## GIVEN TASK A
In the XML and C# tutorial below, in what kind of format does XML store information?

## TEXT SHOWN

**********

Go4Expert

Go4Expert (http://www.go4expert.com/)
-   C# (http://www.go4expert.com/articles/c-sharp-tutorials/)
-   -   XML and C# (http://www.go4expert.com/articles/xml-c-sharp-t2720/)

Janu 27Jan2007 22:03

XML and C#
 

Introduction



XML, or Extensible Markup Language, is a very popular format used to store and share data. In a nutshell, XML stores information in a tree-based text format that allows both you and I as well as computers to easily read the data. I'm sure you have used XML-like languages directly or indirectly, to borrow two popular examples, if you have ever used RSS feeds or have written XHTML pages.

In this tutorial, I will explain how to read data from an XML file in C#. The .NET Framework provides built-in functionality for reading and writing XML, but knowing how to use those classes can be important. Before diving into the code, I want to provide a brief overview of XML and cover some terminology because it will help you to better understand why the code does something of the things it does.

**********

## INPUT FOR THIS TASK
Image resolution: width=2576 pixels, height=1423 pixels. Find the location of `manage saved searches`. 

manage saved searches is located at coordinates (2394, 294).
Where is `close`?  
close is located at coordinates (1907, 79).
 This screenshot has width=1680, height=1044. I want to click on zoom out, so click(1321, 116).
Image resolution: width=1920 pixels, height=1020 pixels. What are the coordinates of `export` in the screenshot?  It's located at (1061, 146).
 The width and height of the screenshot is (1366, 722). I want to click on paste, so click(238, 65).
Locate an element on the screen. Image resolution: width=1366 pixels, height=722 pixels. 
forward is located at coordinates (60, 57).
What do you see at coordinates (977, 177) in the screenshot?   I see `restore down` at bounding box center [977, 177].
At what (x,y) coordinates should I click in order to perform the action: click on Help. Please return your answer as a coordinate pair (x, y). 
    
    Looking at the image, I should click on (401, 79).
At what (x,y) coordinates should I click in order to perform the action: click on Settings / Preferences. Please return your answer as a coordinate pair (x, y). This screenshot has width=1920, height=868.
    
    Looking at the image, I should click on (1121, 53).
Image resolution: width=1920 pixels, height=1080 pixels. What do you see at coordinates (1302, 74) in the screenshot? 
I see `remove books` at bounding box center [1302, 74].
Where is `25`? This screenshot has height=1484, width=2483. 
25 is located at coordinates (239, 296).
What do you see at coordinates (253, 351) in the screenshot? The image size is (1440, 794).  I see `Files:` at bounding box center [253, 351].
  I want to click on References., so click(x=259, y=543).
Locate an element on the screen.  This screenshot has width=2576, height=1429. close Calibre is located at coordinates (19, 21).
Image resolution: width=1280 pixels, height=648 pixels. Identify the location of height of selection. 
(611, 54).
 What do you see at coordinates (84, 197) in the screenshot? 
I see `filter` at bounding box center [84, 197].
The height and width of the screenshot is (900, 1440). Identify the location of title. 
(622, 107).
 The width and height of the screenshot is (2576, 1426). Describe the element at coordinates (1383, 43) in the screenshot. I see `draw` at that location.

**********

## GIVEN TASK B
Reproduce the rows above, everything from the first row down to the line containing "coordinates (19, 21).", with both of those lines included.

## RESULT A
XML stores information in a tree-based text format.

## RESULT B
Image resolution: width=2576 pixels, height=1423 pixels. Find the location of `manage saved searches`. 

manage saved searches is located at coordinates (2394, 294).
Where is `close`?  
close is located at coordinates (1907, 79).
 This screenshot has width=1680, height=1044. I want to click on zoom out, so click(1321, 116).
Image resolution: width=1920 pixels, height=1020 pixels. What are the coordinates of `export` in the screenshot?  It's located at (1061, 146).
 The width and height of the screenshot is (1366, 722). I want to click on paste, so click(238, 65).
Locate an element on the screen. Image resolution: width=1366 pixels, height=722 pixels. 
forward is located at coordinates (60, 57).
What do you see at coordinates (977, 177) in the screenshot?   I see `restore down` at bounding box center [977, 177].
At what (x,y) coordinates should I click in order to perform the action: click on Help. Please return your answer as a coordinate pair (x, y). 
    
    Looking at the image, I should click on (401, 79).
At what (x,y) coordinates should I click in order to perform the action: click on Settings / Preferences. Please return your answer as a coordinate pair (x, y). This screenshot has width=1920, height=868.
    
    Looking at the image, I should click on (1121, 53).
Image resolution: width=1920 pixels, height=1080 pixels. What do you see at coordinates (1302, 74) in the screenshot? 
I see `remove books` at bounding box center [1302, 74].
Where is `25`? This screenshot has height=1484, width=2483. 
25 is located at coordinates (239, 296).
What do you see at coordinates (253, 351) in the screenshot? The image size is (1440, 794).  I see `Files:` at bounding box center [253, 351].
  I want to click on References., so click(x=259, y=543).
Locate an element on the screen.  This screenshot has width=2576, height=1429. close Calibre is located at coordinates (19, 21).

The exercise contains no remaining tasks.